EXERCISE AIM
Every entry below must be transcribed exactly, with no line missing.

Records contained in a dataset

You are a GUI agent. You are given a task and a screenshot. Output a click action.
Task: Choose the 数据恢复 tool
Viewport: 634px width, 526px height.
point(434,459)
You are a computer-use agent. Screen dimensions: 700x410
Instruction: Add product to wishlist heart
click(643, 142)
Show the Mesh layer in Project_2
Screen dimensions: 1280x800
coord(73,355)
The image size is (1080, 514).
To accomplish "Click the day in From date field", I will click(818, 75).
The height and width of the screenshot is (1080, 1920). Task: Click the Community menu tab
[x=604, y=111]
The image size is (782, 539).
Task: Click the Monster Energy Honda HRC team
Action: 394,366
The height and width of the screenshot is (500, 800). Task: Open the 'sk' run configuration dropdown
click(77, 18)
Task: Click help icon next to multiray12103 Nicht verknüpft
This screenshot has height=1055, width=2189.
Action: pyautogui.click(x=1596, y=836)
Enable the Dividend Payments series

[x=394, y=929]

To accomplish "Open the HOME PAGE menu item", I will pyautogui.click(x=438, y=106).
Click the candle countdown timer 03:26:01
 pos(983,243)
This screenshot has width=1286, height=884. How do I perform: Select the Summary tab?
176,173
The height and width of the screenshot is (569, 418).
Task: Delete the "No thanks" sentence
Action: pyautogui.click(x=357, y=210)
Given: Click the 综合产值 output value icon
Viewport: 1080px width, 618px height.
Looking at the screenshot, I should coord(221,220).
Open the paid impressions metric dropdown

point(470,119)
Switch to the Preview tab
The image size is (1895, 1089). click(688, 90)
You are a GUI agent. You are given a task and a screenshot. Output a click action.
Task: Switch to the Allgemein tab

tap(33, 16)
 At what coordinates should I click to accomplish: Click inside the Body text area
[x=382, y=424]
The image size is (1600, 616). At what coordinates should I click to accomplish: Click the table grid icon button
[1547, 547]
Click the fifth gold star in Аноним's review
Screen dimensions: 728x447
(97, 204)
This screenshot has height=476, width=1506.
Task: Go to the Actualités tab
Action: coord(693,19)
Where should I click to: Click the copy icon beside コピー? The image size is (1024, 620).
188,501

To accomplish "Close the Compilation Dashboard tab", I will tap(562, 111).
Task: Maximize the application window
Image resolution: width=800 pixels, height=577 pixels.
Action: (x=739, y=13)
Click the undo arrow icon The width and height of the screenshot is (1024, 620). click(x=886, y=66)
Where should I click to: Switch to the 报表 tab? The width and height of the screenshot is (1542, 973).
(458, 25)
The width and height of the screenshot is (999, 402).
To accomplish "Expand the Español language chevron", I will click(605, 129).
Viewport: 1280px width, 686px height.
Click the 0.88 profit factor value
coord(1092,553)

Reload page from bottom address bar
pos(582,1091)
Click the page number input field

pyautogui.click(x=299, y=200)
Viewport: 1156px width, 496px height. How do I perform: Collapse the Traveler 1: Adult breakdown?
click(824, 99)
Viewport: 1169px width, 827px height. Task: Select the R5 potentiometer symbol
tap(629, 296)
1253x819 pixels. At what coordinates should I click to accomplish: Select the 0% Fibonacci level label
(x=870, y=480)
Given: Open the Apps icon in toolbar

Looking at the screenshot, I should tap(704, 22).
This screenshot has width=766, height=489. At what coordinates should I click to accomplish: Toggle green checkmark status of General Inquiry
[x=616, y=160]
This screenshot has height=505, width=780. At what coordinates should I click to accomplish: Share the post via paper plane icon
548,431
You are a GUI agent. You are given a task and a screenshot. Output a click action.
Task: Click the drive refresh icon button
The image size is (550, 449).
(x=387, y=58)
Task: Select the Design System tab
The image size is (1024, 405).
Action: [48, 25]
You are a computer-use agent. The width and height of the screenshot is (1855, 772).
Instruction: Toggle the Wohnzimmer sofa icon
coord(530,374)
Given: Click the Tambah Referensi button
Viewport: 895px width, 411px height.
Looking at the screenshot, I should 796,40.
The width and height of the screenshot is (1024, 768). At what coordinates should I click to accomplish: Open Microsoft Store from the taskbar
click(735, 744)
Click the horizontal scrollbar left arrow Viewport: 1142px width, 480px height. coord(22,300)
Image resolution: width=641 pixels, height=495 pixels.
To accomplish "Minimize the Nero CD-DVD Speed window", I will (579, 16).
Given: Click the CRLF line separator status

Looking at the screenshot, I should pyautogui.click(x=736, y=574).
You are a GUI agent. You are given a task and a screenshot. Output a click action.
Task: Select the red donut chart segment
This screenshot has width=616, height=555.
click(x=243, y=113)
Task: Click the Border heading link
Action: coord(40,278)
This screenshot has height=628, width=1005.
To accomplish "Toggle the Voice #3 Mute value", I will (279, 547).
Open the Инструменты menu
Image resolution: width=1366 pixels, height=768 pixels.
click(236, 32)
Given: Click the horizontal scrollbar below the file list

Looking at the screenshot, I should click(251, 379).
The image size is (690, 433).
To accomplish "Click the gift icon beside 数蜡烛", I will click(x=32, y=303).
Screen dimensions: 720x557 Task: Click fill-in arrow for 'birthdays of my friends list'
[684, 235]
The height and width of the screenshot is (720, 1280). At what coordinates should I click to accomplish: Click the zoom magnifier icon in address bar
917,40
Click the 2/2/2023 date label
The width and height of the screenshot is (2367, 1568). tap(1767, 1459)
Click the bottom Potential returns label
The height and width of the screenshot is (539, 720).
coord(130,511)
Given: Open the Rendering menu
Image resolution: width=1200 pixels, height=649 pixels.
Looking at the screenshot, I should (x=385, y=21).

YOUR RESPONSE
You are a GUI agent. You are given a task and a screenshot. Output a click action.
Task: Choose the 数据恢复 tool
Viewport: 634px width, 526px height.
point(434,459)
You are a computer-use agent. Screen dimensions: 700x410
Instruction: Add product to wishlist heart
click(643, 142)
Show the Mesh layer in Project_2
Screen dimensions: 1280x800
coord(73,355)
The image size is (1080, 514).
To accomplish "Click the day in From date field", I will click(818, 75).
The height and width of the screenshot is (1080, 1920). Task: Click the Community menu tab
[x=604, y=111]
The image size is (782, 539).
Task: Click the Monster Energy Honda HRC team
Action: 394,366
The height and width of the screenshot is (500, 800). Task: Open the 'sk' run configuration dropdown
click(77, 18)
Task: Click help icon next to multiray12103 Nicht verknüpft
This screenshot has height=1055, width=2189.
Action: pyautogui.click(x=1596, y=836)
Enable the Dividend Payments series

[x=394, y=929]

To accomplish "Open the HOME PAGE menu item", I will pyautogui.click(x=438, y=106).
Click the candle countdown timer 03:26:01
 pos(983,243)
This screenshot has width=1286, height=884. How do I perform: Select the Summary tab?
176,173
The height and width of the screenshot is (569, 418).
Task: Delete the "No thanks" sentence
Action: pyautogui.click(x=357, y=210)
Given: Click the 综合产值 output value icon
Viewport: 1080px width, 618px height.
Looking at the screenshot, I should coord(221,220).
Open the paid impressions metric dropdown

point(470,119)
Switch to the Preview tab
The image size is (1895, 1089). click(688, 90)
You are a GUI agent. You are given a task and a screenshot. Output a click action.
Task: Switch to the Allgemein tab

tap(33, 16)
 At what coordinates should I click to accomplish: Click inside the Body text area
[x=382, y=424]
The image size is (1600, 616). At what coordinates should I click to accomplish: Click the table grid icon button
[1547, 547]
Click the fifth gold star in Аноним's review
Screen dimensions: 728x447
(97, 204)
This screenshot has height=476, width=1506.
Task: Go to the Actualités tab
Action: coord(693,19)
Where should I click to: Click the copy icon beside コピー? The image size is (1024, 620).
188,501

To accomplish "Close the Compilation Dashboard tab", I will tap(562, 111).
Task: Maximize the application window
Image resolution: width=800 pixels, height=577 pixels.
Action: (x=739, y=13)
Click the undo arrow icon The width and height of the screenshot is (1024, 620). click(x=886, y=66)
Where should I click to: Switch to the 报表 tab? The width and height of the screenshot is (1542, 973).
(458, 25)
The width and height of the screenshot is (999, 402).
To accomplish "Expand the Español language chevron", I will click(605, 129).
Viewport: 1280px width, 686px height.
Click the 0.88 profit factor value
coord(1092,553)

Reload page from bottom address bar
pos(582,1091)
Click the page number input field

pyautogui.click(x=299, y=200)
Viewport: 1156px width, 496px height. How do I perform: Collapse the Traveler 1: Adult breakdown?
click(824, 99)
Viewport: 1169px width, 827px height. Task: Select the R5 potentiometer symbol
tap(629, 296)
1253x819 pixels. At what coordinates should I click to accomplish: Select the 0% Fibonacci level label
(x=870, y=480)
Given: Open the Apps icon in toolbar

Looking at the screenshot, I should tap(704, 22).
This screenshot has width=766, height=489. At what coordinates should I click to accomplish: Toggle green checkmark status of General Inquiry
[x=616, y=160]
This screenshot has height=505, width=780. At what coordinates should I click to accomplish: Share the post via paper plane icon
548,431
You are a GUI agent. You are given a task and a screenshot. Output a click action.
Task: Click the drive refresh icon button
The image size is (550, 449).
(x=387, y=58)
Task: Select the Design System tab
The image size is (1024, 405).
Action: [48, 25]
You are a computer-use agent. The width and height of the screenshot is (1855, 772).
Instruction: Toggle the Wohnzimmer sofa icon
coord(530,374)
Given: Click the Tambah Referensi button
Viewport: 895px width, 411px height.
Looking at the screenshot, I should 796,40.
The width and height of the screenshot is (1024, 768). At what coordinates should I click to accomplish: Open Microsoft Store from the taskbar
click(735, 744)
Click the horizontal scrollbar left arrow Viewport: 1142px width, 480px height. coord(22,300)
Image resolution: width=641 pixels, height=495 pixels.
To accomplish "Minimize the Nero CD-DVD Speed window", I will (579, 16).
Given: Click the CRLF line separator status

Looking at the screenshot, I should pyautogui.click(x=736, y=574).
You are a GUI agent. You are given a task and a screenshot. Output a click action.
Task: Select the red donut chart segment
This screenshot has width=616, height=555.
click(x=243, y=113)
Task: Click the Border heading link
Action: coord(40,278)
This screenshot has height=628, width=1005.
To accomplish "Toggle the Voice #3 Mute value", I will (279, 547).
Open the Инструменты menu
Image resolution: width=1366 pixels, height=768 pixels.
click(236, 32)
Given: Click the horizontal scrollbar below the file list

Looking at the screenshot, I should click(251, 379).
The image size is (690, 433).
To accomplish "Click the gift icon beside 数蜡烛", I will click(x=32, y=303).
Screen dimensions: 720x557 Task: Click fill-in arrow for 'birthdays of my friends list'
[684, 235]
The height and width of the screenshot is (720, 1280). At what coordinates should I click to accomplish: Click the zoom magnifier icon in address bar
917,40
Click the 2/2/2023 date label
The width and height of the screenshot is (2367, 1568). tap(1767, 1459)
Click the bottom Potential returns label
The height and width of the screenshot is (539, 720).
coord(130,511)
Given: Open the Rendering menu
Image resolution: width=1200 pixels, height=649 pixels.
Looking at the screenshot, I should (x=385, y=21).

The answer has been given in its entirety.